**Given problem:** Can you continue the piece on Mendelssohn's Andante espressivo from where it stops, after the lines below?

Mendelssohn - Andante espressivo No 1 Op 62
Felix Mendelssohn was born in Hamburg, Germany in 1809. As well as composing, he was also a pianist, organist and conductor, and enjoyed considerable success across Europe.
He played a vital role in encouraging the rediscovery of the music of J.S. Bach: he conducted a performance of the St. Matthew Passion in Berlin in 1829 at only twenty years old – remarkably, the piece had not been performed at all since Bach’s death in 1750.
His Lieder ohne Worte, (Songs without Words) comprise eight separate collections of pieces. They are tremendously popular with pupils and teachers alike, due to their stunning lyricism, delightful harmony and, in comparison with much romantic piano repertoire, their relative ease to learn.
Pupil Match & Suitability
There should be no doubt that pupils with larger hands will find this work considerably more manageable.
The left hand requires considerable dexterity – the arpeggio figuration frequently spans a tenth – and as is frequently the case in these pieces, the semiquavers are often swapped between both hands. This means the right hand is often faced with a large stretch, playing quieter semiquavers underneath, whilst projecting a legato melody above.
A degree of technical ability is needed, most notably the ability to play semiquavers evenly and to project the melody above other parts.
Style & Tempo
As with many pieces from the Lieder ohne Worte, this Andante espressivo should be easy-paced, should allow for rubato where necessary. and should not be rushed.
This performance by Oleg Yakerevich, at a pace around crotchet=88, demonstrates use of subtle tempo rubato.
Phrasing & Articulation
One of the most obvious structural changes to repertoire during the Romantic era was the disruption of classical-style phrase lengths.
Whereas Classical composers such as Mozart, Haydn and Beethoven would employ very obvious 4-bar phrase structures, using cadences to give closure to a section of music, romantic composers were keener to promote lyricism over structure.
The Classical form was too rigid to embrace the harmonic adventure and spontaneity of romanticism. This point was taken to its logical conclusion by composers such as R. Strauss and Wagner, whose wandering tonality and relentless chromaticism appeared to allow phrases to go on forever!

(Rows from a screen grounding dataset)

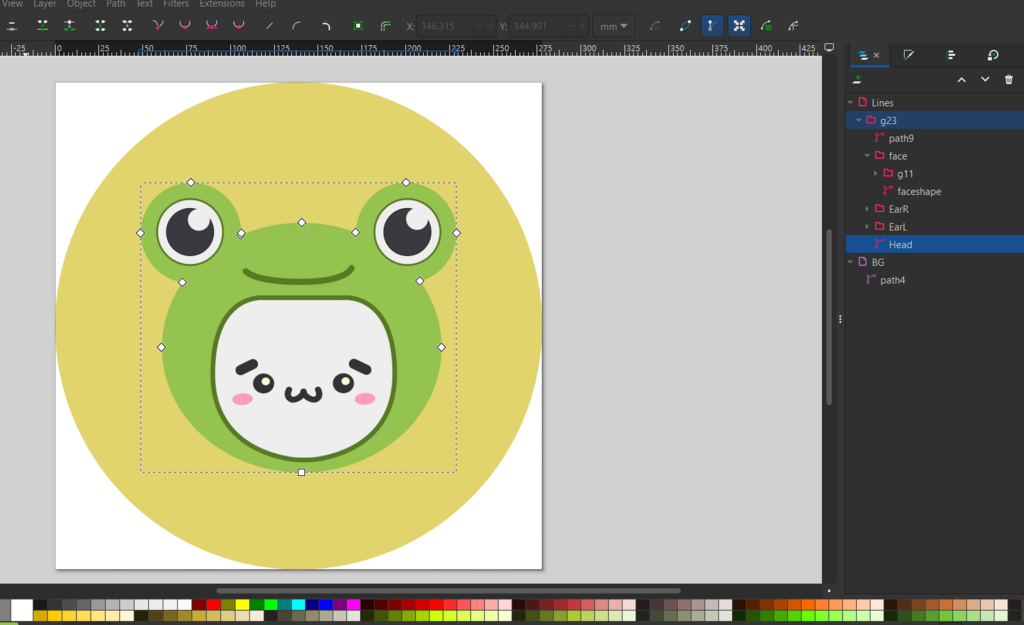Screen dimensions: 1024x625
Task: Click the add new layer icon
Action: point(857,80)
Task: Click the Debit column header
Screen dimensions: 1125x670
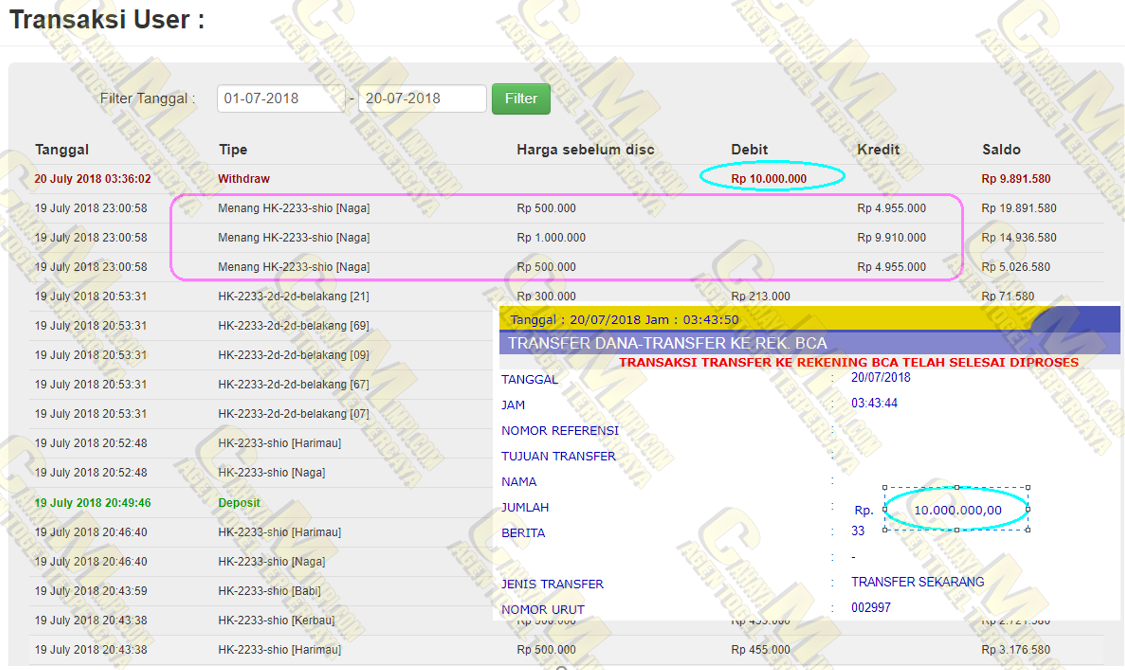Action: pos(749,149)
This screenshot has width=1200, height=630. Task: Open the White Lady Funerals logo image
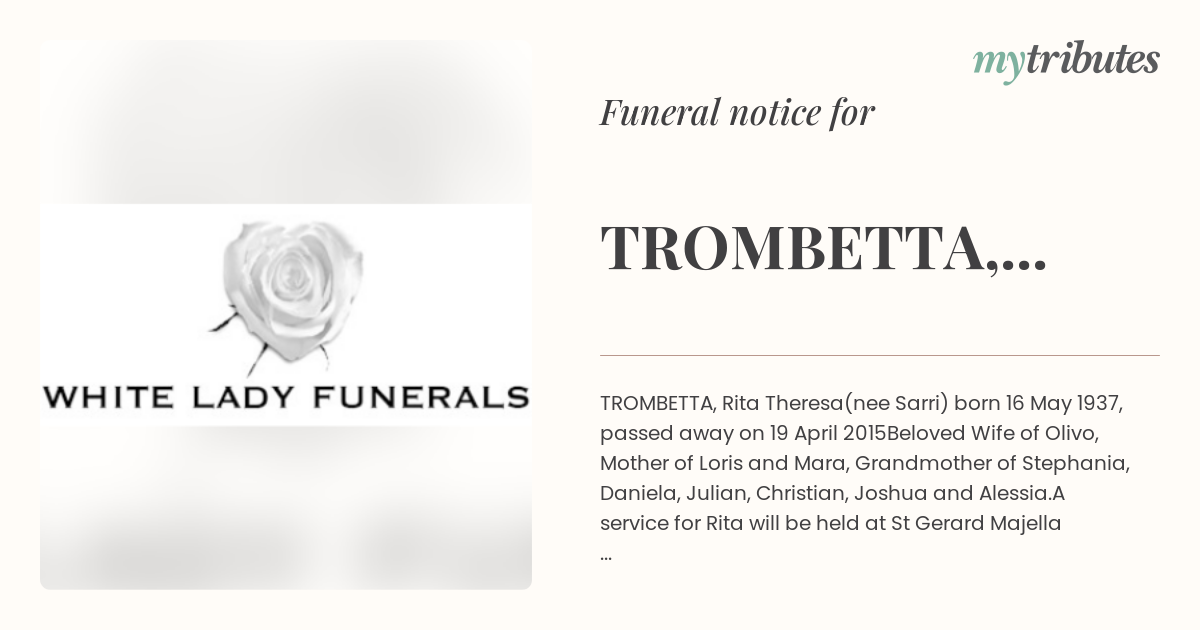pyautogui.click(x=286, y=315)
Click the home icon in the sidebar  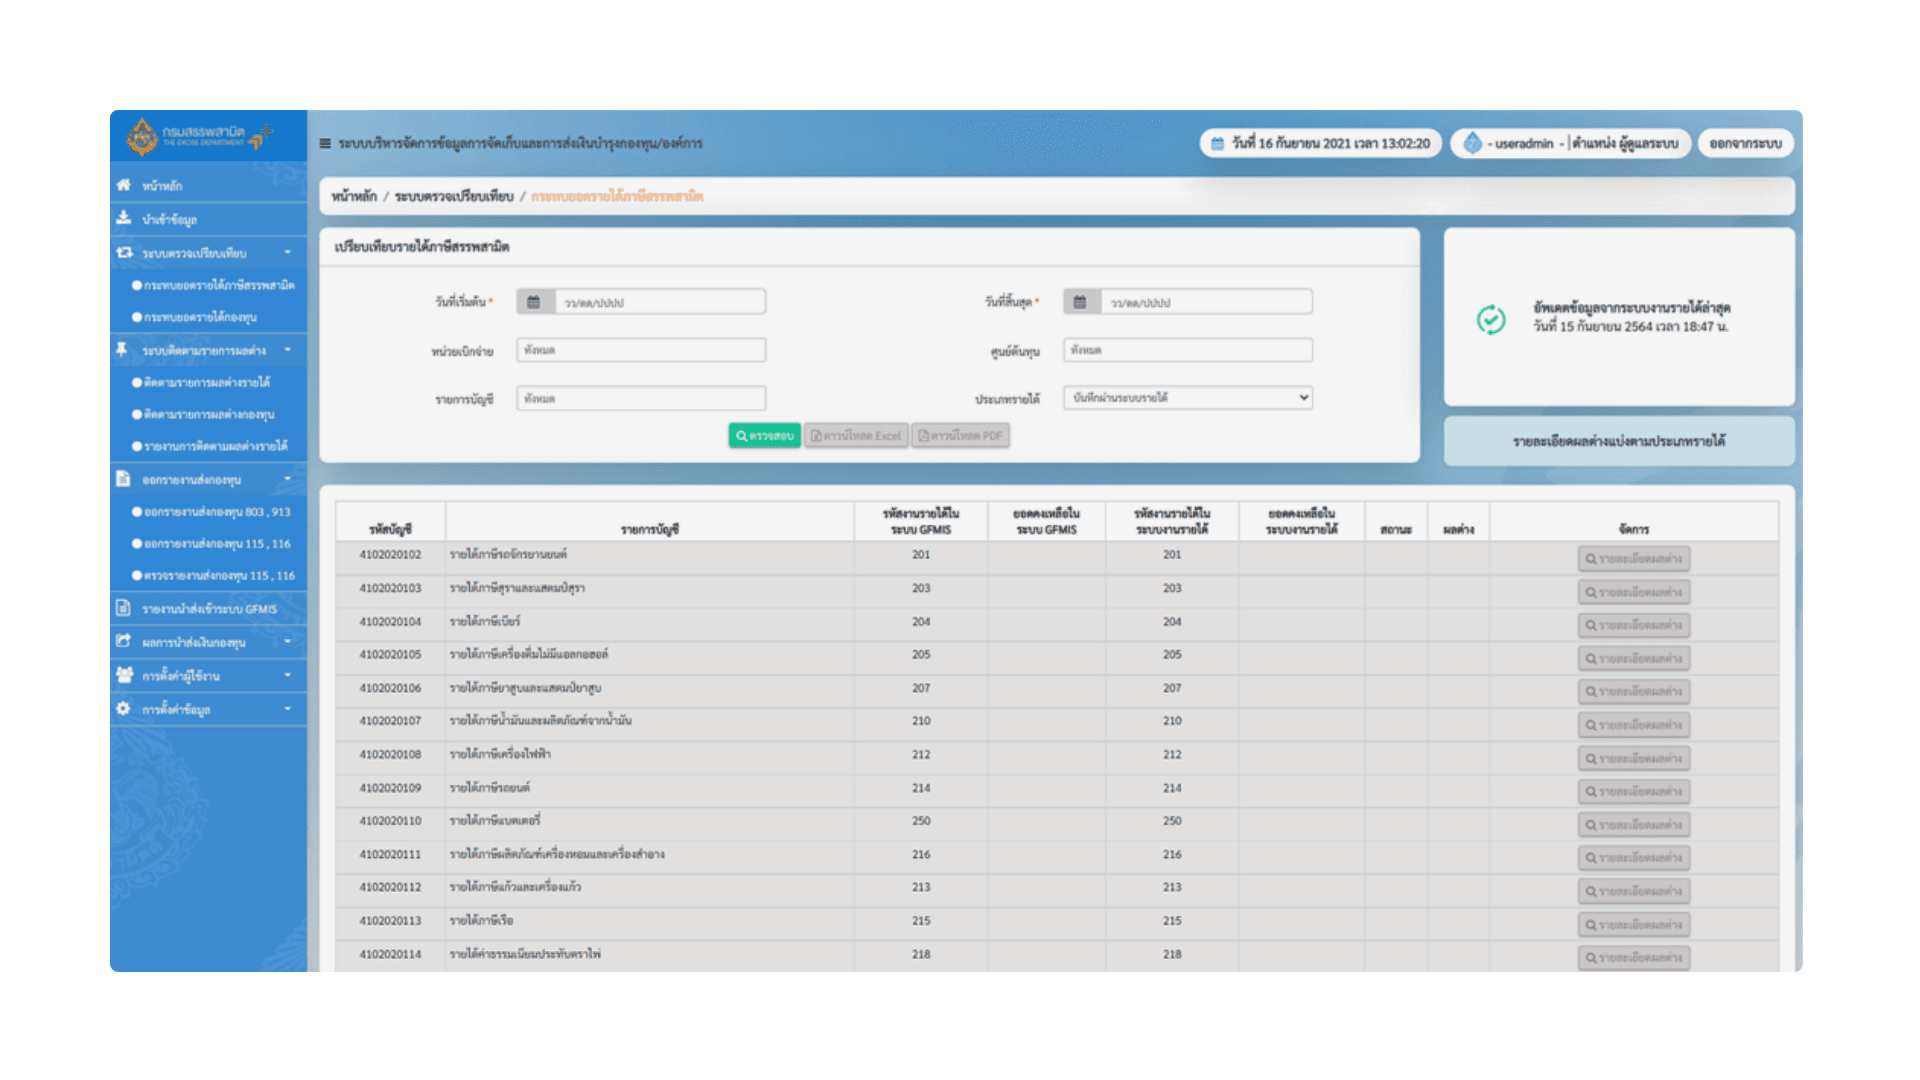[124, 185]
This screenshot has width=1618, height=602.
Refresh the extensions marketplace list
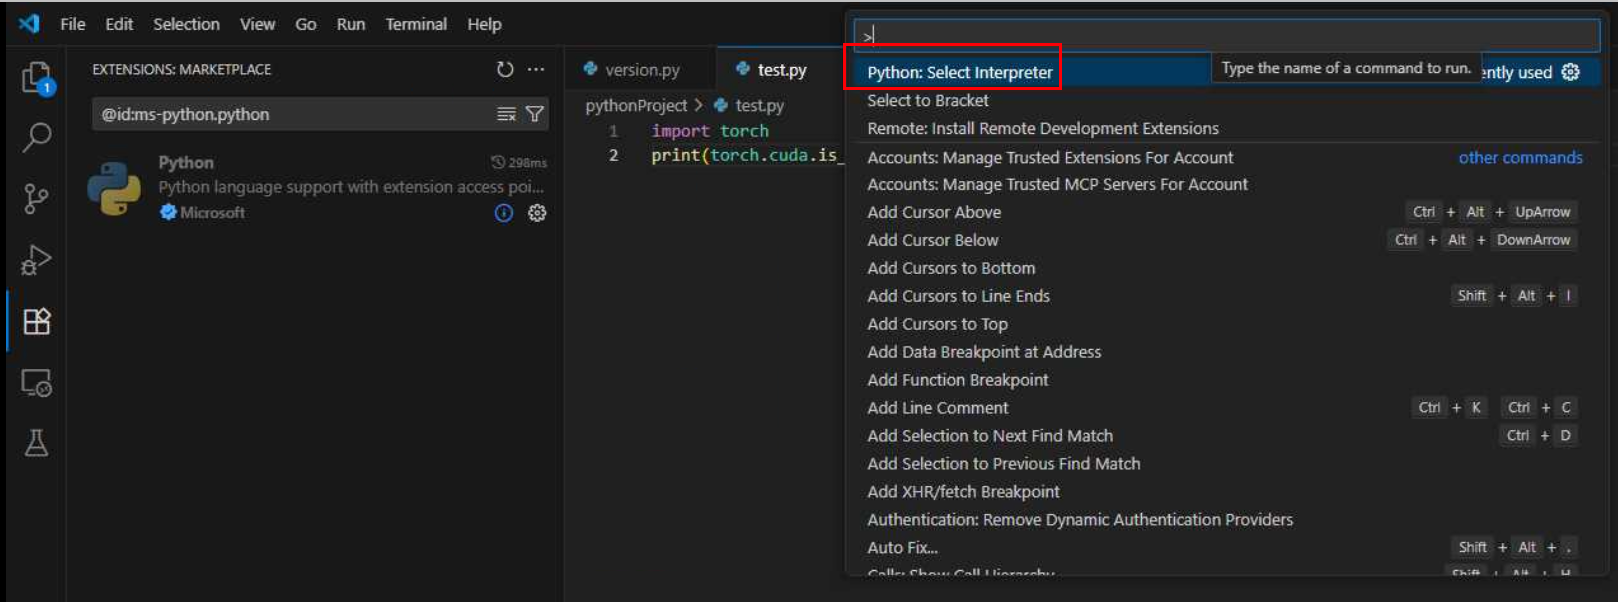[x=505, y=69]
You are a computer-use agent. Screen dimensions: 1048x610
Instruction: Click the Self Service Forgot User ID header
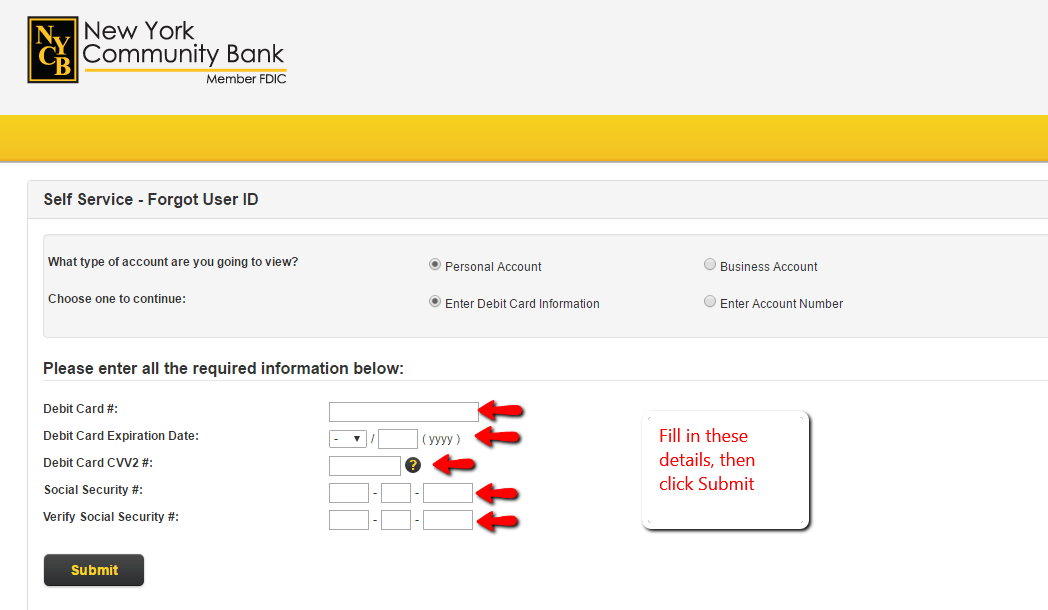tap(150, 200)
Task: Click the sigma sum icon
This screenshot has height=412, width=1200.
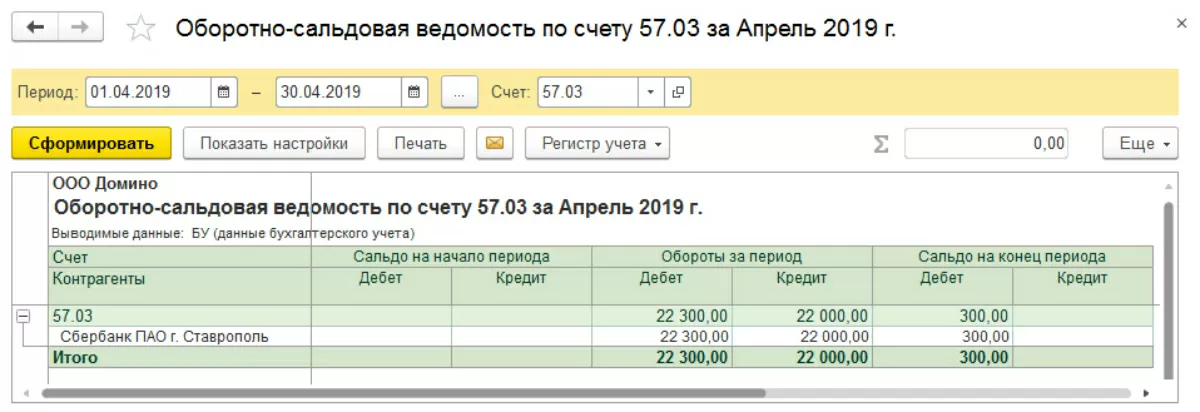Action: [881, 144]
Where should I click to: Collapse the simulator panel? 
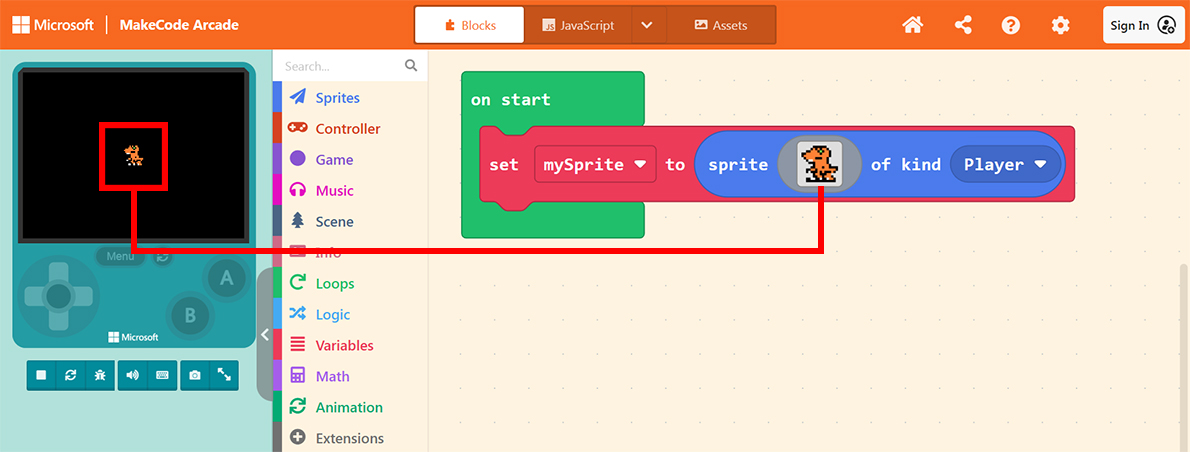coord(265,335)
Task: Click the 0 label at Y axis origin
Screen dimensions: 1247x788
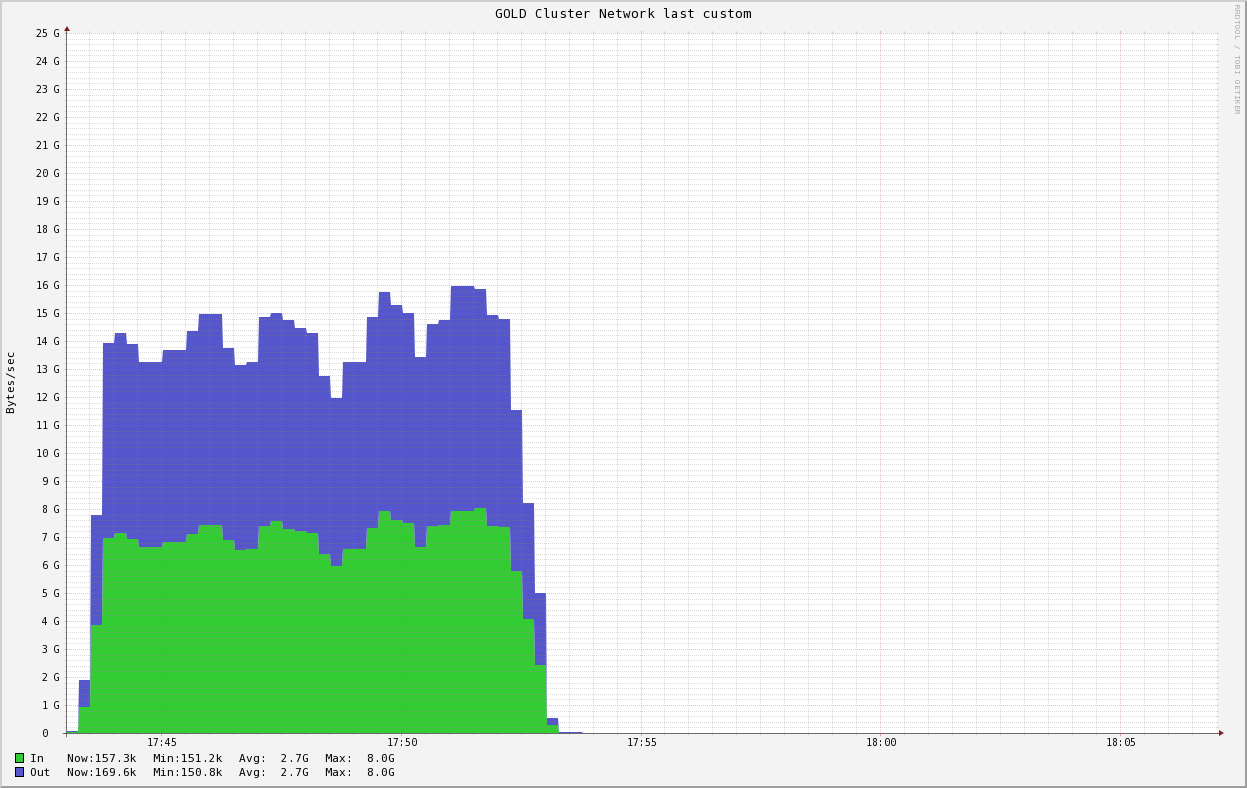Action: tap(45, 733)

**Answer to this exercise:**
Tone & Texture
It is advisable for this work, given the texture does not change a great deal, that the tone created by the performer should vary depending on the perceived mood of each section.
Tone needs to be layered: the bass notes should be weighted but by no means accented, the semiquavers in the middle should be light, and the melody needs to be projected throughout, but always relative to the overall dynamics. At no point should the tone be harsh – it is important to produce a weighted sound, and not to attack the keys from above.
This also applies for all sforzando notes, which can often be delayed rather than a great deal louder than surrounding notes.
Listen to how a string quartet approaches the clarity of textures - the melodies are clear no matter which instrument has the main focus. Notice as well the skilful interweaving of the lines.
There are two main technical challenges in this piece: firstly, maintaining an interrupted legato and projecting the melody; and secondly, ensuring that semiquavers are light and even.
It is crucial to adopt the best fingering in this piece to create the best quality sound and best possible legato in the melody.
It will be necessary to use finger substitutions to prevent the melody being interrupted wherever possible.
There are appoggiaturas marked in bars 3, 25, 27, 31 and 33.
These work best when played before the beat indicated. Played as (longer) appoggiaturas, they would disrupt the flow of the piece. Although they should be short, they shouldn’t be too clipped.
The acciaccatura in the left hand at bar 33 shouldn’t be given too much time of its own, as the music should already be slowing down at that point.
Generally speaking, the pedal should be changed in line with the harmonic rhythm; i.e. according to when the chords change.
It may be necessary in places like bar 3, where there is a risk of blurring semitones in the right hand, to change the pedal for two consecutive crotchet beats, although it is then important to sustain the minim in the left hand manually to avoid disrupting the harmony.
This problem arises again in bar 25.
As mentioned in the ‘tone and texture’ section, this piece is best taught in its various layers. The teacher could begin by employing the following teaching strategies:
1. Semiquavers alone using both hands (where indicated) with a focus on evenness;
2. Right hand alone, including where semiquavers cross over to help project the tune above the semiquavers;
3. Left hand alone, focusing particularly on pedal and sustaining minims;
4. Bass part and tune alone, especially from bars 26-33, focusing on phrasing.
Try not to do too much at once!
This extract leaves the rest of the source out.